Reproduce the material below verbatim, leaving out the pictures.

— START DATASET ENTRIES —

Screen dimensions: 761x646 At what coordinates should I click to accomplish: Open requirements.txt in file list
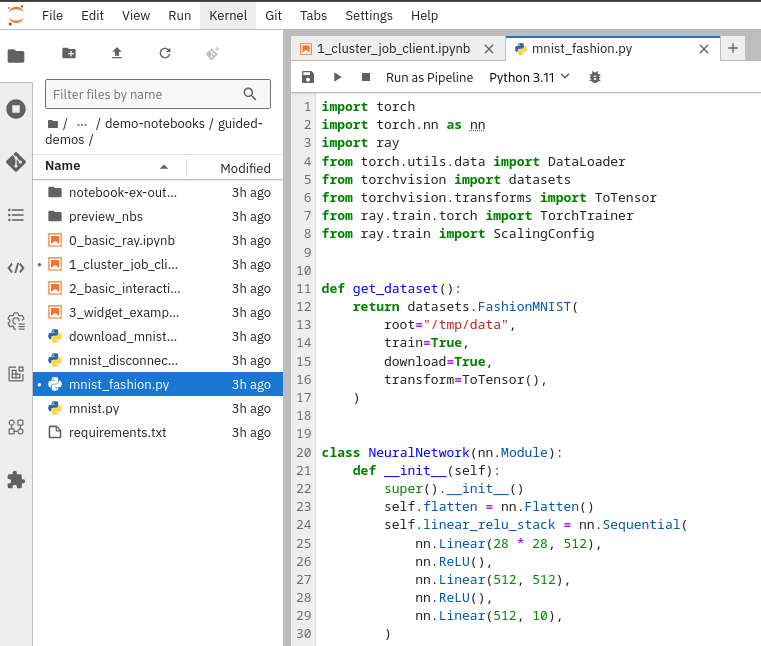pos(117,433)
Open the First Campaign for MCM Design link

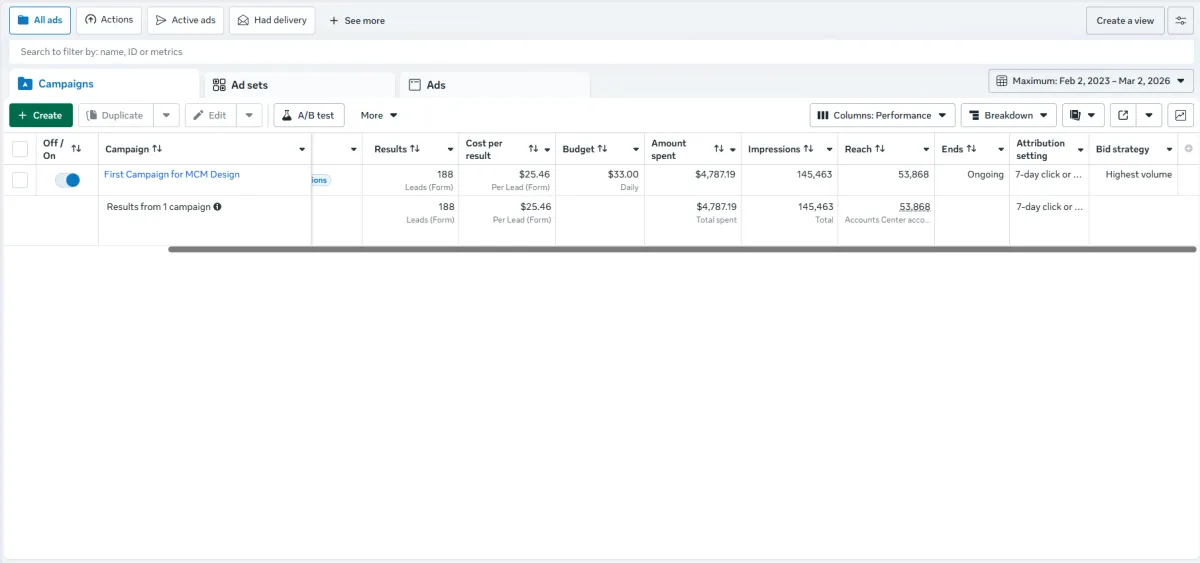coord(172,174)
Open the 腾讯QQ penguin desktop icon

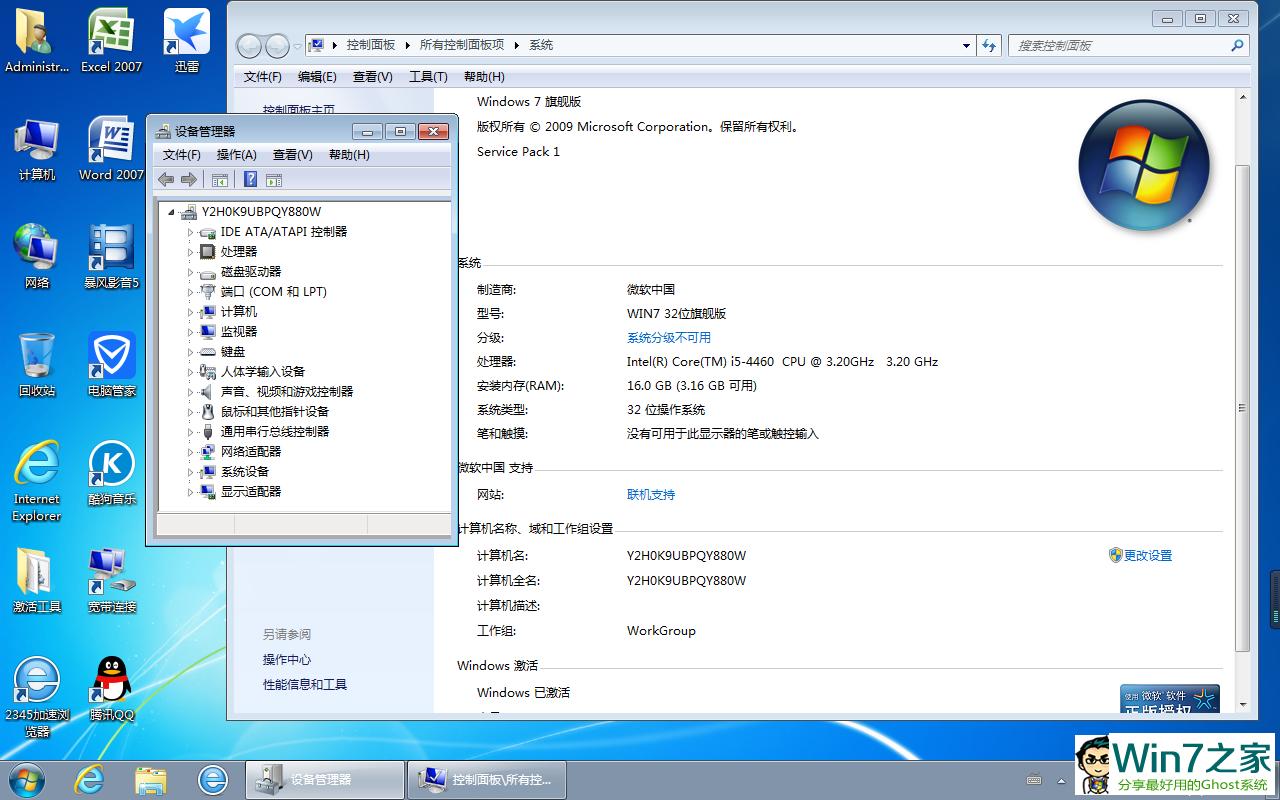click(111, 686)
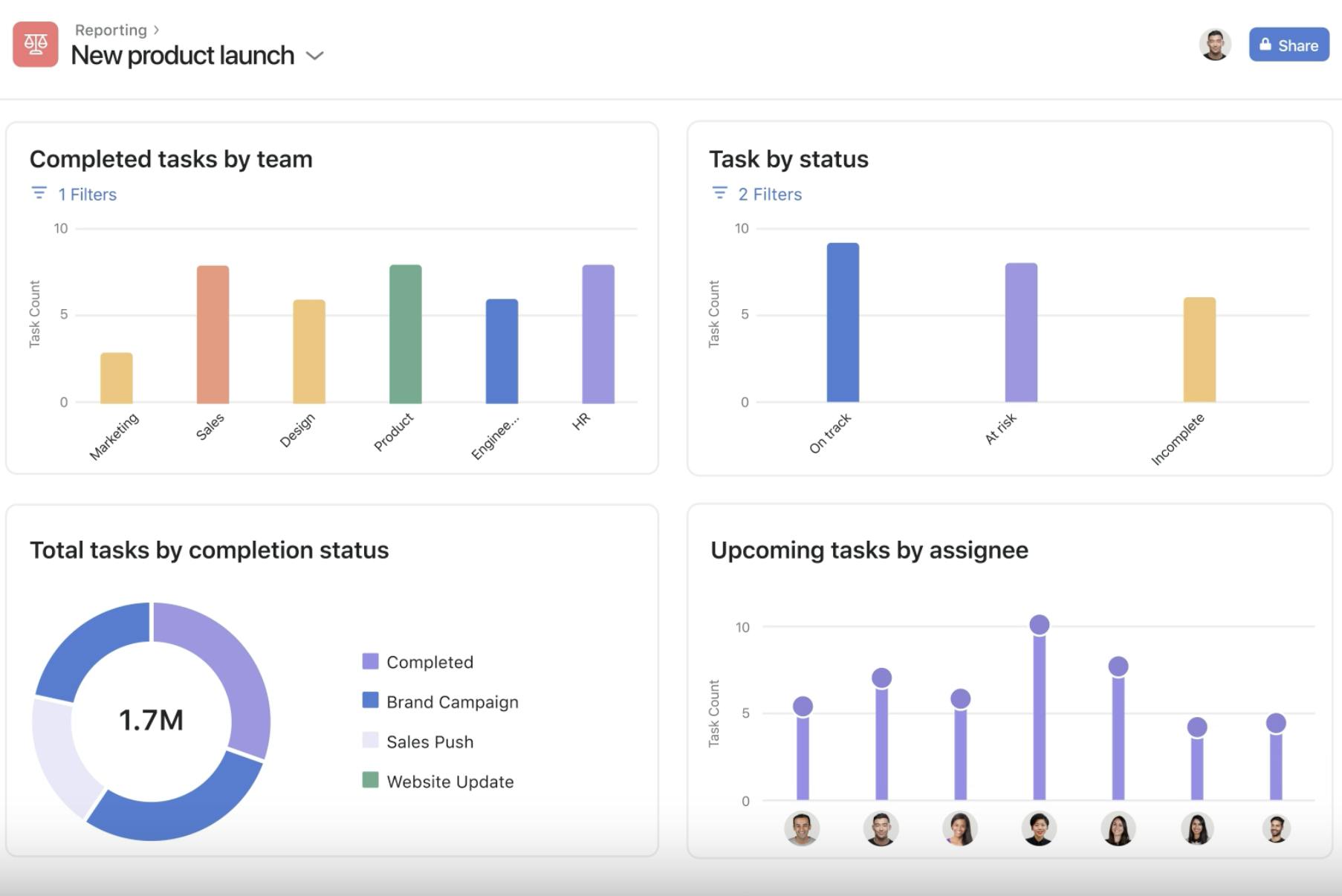
Task: Click the Share button
Action: [1289, 45]
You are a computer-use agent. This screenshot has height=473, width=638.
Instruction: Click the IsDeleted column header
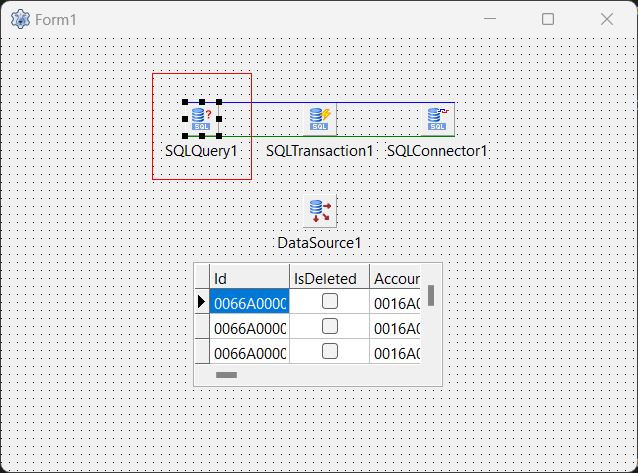tap(329, 277)
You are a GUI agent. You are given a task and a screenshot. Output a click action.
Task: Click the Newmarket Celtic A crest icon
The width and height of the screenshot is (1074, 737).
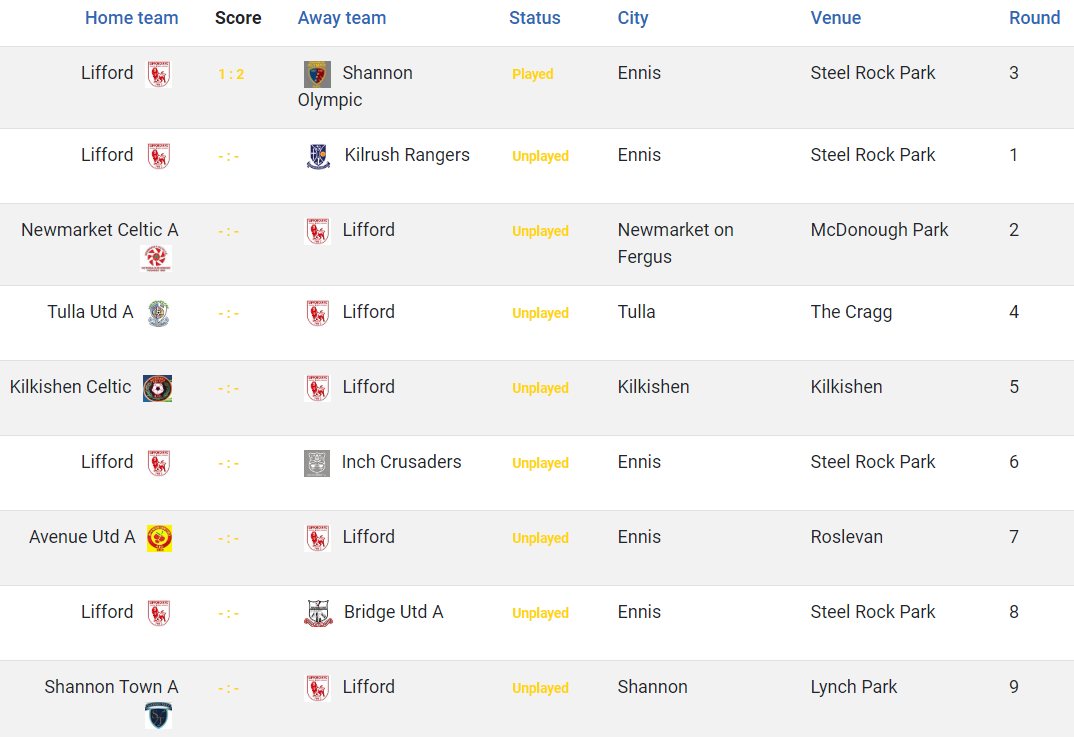tap(156, 258)
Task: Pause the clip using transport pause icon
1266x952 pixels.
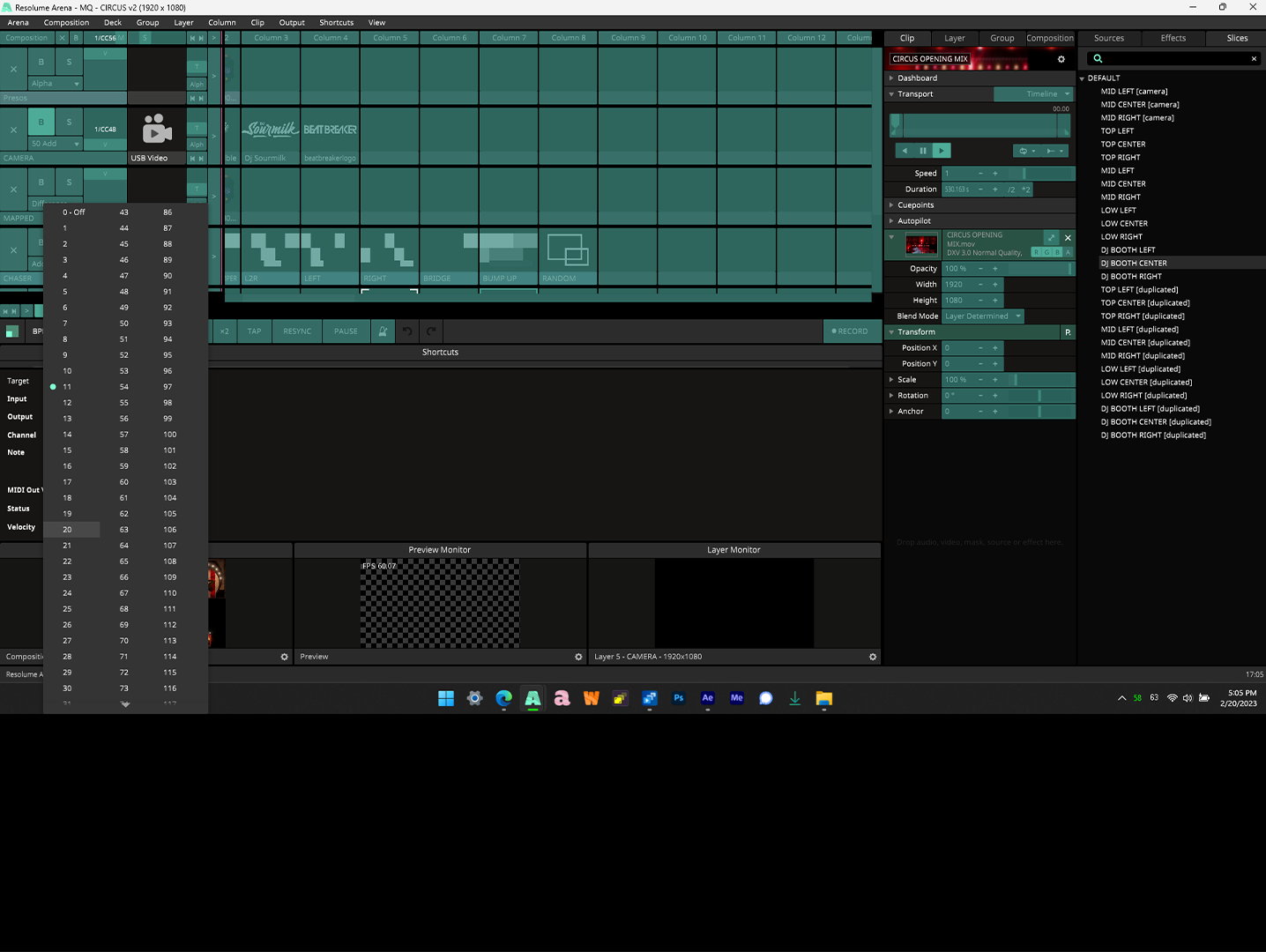Action: (923, 151)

— END DATASET ENTRIES —

RESPONSE BELOW:
Screen dimensions: 761x646 At what coordinates should I click to accomplish: Open requirements.txt in file list
pos(117,433)
Open the First Campaign for MCM Design link

coord(172,174)
Open the 腾讯QQ penguin desktop icon

click(111, 686)
Task: Click the Share button
Action: [1289, 45]
You are a computer-use agent. This screenshot has height=473, width=638.
Instruction: Click the IsDeleted column header
tap(329, 277)
You are a GUI agent. You are given a task and a screenshot. Output a click action.
Task: Click the Newmarket Celtic A crest icon
The width and height of the screenshot is (1074, 737).
tap(156, 258)
Task: Pause the clip using transport pause icon
1266x952 pixels.
Action: (923, 151)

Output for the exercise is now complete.